32

40 16 0
                                    

Usai mengumumkan kemenangan yang diraih tim Elina, Marsya ikut tersenyum dan kembali larut dalam percakapan bersama Daniel. Tenggorokannya kering. Ia pikir ia membutuhkan air minum.

Marsya bangkit dari duduknya setelah pamit pada sang kekasih di sampingnya. Kaki kiri ia gunakan sebagai tumpuan untuk berdiri.

Saat pantatnya mulai meninggalkan tanah dan rerumputan, ada sebuah benda tajam yang menusuk kaki kirinya.

"Ahhhrrrggg!" Jeritnya yang mengundang semua perhatian.

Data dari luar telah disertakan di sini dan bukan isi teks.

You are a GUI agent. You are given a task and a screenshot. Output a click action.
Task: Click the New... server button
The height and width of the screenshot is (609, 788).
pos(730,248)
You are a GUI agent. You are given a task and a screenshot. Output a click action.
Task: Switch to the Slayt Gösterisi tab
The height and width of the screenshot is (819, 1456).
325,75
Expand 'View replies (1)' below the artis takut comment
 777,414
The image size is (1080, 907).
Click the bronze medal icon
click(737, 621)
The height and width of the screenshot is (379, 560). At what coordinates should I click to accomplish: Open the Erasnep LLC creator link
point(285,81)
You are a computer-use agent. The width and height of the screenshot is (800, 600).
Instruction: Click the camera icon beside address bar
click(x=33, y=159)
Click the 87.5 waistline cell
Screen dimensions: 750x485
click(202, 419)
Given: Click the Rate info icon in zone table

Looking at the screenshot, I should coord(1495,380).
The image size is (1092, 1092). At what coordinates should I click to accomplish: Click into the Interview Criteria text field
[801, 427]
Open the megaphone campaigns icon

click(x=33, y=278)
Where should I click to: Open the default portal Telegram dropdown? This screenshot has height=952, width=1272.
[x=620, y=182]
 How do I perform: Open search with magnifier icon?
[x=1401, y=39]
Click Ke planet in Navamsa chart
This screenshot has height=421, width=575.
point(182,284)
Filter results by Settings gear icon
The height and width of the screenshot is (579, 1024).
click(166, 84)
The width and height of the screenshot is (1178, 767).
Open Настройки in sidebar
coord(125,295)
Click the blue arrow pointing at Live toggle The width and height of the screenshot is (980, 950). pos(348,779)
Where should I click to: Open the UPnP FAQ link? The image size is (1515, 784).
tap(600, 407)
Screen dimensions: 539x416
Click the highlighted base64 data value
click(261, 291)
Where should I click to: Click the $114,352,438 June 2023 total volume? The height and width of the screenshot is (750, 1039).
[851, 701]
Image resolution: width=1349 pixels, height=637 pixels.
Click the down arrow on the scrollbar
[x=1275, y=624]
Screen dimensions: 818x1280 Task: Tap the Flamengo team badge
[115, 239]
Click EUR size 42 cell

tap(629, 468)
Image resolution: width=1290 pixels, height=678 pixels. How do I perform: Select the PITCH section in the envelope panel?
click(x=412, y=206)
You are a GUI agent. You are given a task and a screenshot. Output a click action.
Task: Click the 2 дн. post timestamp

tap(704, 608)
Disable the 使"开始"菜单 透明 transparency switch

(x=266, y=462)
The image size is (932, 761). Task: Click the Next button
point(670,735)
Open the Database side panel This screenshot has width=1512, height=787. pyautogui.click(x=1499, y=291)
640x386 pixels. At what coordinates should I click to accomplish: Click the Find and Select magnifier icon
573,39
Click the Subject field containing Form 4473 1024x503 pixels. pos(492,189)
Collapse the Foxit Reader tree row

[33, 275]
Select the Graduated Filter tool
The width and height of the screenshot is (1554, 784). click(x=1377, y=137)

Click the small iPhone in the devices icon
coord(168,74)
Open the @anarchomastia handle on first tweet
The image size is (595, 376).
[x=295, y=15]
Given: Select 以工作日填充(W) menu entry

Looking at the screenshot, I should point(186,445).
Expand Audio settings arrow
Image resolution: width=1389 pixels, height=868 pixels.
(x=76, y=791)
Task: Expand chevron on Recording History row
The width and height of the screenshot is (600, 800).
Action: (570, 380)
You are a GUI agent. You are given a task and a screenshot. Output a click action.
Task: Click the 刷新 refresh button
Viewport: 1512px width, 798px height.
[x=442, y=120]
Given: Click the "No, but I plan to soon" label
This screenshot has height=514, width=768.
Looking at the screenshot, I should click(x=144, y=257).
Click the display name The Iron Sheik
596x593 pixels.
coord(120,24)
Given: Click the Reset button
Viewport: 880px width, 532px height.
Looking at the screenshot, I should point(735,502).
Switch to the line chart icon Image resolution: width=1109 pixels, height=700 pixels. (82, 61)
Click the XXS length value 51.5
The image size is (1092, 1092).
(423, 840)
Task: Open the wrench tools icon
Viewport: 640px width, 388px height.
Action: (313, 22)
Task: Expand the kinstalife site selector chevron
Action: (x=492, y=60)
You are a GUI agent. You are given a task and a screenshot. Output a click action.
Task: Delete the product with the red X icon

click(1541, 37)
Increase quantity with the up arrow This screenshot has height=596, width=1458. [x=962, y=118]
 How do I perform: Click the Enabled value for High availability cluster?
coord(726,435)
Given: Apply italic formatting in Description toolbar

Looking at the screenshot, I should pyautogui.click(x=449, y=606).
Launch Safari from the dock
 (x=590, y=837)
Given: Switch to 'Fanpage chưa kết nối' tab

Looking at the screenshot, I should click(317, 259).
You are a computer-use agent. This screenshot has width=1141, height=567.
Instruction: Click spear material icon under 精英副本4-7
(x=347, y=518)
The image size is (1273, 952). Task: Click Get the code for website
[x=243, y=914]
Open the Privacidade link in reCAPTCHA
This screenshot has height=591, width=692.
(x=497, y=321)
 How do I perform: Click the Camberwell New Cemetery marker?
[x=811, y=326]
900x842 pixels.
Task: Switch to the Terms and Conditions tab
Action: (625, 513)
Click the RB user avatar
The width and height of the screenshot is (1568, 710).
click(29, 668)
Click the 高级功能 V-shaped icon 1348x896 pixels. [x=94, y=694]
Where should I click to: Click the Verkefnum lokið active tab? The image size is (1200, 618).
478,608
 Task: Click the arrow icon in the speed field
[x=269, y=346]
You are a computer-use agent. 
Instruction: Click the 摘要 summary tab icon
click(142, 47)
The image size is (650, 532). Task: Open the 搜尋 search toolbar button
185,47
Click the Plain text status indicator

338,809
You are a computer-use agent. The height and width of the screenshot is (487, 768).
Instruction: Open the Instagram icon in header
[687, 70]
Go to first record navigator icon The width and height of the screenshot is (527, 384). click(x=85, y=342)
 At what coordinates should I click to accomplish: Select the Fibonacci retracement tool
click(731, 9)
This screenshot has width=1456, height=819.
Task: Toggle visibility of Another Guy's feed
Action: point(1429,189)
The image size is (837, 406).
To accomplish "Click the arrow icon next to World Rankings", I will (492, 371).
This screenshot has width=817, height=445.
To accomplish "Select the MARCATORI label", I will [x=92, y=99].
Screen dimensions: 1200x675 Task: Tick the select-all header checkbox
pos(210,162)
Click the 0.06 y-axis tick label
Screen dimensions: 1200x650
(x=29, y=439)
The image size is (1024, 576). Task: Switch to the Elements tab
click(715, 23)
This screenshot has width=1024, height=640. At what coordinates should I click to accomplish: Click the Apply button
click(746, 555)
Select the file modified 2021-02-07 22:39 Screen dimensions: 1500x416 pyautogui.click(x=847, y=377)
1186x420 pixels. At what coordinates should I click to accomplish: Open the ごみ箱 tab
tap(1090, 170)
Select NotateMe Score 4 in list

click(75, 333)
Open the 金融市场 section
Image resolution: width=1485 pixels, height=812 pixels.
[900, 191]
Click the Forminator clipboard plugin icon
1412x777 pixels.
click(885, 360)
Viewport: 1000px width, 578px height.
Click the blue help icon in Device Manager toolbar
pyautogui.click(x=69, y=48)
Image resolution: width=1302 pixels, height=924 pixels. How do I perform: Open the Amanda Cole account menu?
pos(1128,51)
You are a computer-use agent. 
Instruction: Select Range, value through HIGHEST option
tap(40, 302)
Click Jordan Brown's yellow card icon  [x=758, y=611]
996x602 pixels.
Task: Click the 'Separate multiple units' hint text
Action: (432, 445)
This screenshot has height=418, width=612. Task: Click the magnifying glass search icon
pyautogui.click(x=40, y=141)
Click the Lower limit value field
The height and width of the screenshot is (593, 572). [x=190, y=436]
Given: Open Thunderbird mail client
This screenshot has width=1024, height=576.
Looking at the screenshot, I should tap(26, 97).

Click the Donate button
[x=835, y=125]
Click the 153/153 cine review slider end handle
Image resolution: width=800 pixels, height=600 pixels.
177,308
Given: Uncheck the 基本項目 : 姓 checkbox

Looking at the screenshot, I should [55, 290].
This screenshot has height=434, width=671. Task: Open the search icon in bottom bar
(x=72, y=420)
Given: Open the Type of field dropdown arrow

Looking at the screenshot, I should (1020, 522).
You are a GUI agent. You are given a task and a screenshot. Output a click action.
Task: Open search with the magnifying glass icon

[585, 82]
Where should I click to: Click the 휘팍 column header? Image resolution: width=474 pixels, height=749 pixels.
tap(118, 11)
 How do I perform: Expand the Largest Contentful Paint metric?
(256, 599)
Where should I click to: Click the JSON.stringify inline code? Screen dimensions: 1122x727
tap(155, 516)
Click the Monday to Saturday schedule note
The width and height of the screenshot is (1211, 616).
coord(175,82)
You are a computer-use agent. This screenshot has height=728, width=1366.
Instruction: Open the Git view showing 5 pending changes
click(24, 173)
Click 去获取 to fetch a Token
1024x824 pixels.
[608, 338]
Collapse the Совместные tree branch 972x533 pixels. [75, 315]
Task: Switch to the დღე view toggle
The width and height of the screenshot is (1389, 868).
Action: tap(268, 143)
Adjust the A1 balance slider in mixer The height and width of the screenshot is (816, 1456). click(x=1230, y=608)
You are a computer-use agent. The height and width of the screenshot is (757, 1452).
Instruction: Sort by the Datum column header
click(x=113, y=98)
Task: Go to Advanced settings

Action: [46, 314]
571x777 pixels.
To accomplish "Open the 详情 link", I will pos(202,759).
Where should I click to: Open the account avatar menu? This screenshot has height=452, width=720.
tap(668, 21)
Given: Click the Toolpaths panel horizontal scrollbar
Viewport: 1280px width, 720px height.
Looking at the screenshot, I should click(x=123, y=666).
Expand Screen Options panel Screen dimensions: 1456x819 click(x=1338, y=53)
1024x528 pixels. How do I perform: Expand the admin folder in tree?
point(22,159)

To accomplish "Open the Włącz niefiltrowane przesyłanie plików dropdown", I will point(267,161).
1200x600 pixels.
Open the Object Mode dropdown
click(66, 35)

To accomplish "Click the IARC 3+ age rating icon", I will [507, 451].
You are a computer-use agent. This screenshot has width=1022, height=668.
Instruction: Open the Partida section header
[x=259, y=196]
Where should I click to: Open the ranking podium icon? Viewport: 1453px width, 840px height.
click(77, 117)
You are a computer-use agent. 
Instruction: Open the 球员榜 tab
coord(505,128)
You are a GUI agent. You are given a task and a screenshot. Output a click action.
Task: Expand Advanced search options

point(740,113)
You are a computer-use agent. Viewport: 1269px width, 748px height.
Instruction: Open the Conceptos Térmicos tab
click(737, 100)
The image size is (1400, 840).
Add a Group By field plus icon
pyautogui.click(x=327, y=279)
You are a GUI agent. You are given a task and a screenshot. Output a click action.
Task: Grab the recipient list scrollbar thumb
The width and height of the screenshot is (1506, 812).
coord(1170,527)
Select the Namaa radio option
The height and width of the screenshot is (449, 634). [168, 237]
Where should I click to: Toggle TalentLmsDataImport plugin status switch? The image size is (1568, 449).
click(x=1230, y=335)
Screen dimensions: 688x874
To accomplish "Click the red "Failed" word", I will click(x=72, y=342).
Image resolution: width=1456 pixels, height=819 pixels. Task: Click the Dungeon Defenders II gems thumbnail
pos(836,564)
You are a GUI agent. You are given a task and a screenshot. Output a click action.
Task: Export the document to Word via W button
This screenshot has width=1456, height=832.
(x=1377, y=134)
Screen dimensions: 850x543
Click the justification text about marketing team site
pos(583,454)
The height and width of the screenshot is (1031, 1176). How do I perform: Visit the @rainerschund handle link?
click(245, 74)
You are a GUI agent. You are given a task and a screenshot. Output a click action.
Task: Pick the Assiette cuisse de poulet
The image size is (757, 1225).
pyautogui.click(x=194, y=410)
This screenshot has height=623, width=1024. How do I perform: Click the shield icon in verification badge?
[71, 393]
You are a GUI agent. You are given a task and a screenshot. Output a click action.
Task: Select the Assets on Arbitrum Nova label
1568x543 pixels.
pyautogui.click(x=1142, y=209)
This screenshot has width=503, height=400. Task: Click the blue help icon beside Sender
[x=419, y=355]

Marsya kembali terduduk kesakitan. Sebenarnya sedari tadi ia merasa ada yang berbeda dari sepatunya. Awalnya ia biasa saja karena merasa tak memberi rasa sakit yang berarti.

"Kamu kenapa, Sya? Mana yang sakit?" Tanya Daniel dengan raut wajah cemasnya itu.

Semua orang mulai mengerumuni tempatnya. Menanyakan hal yang sama. Termasuk sang kakak.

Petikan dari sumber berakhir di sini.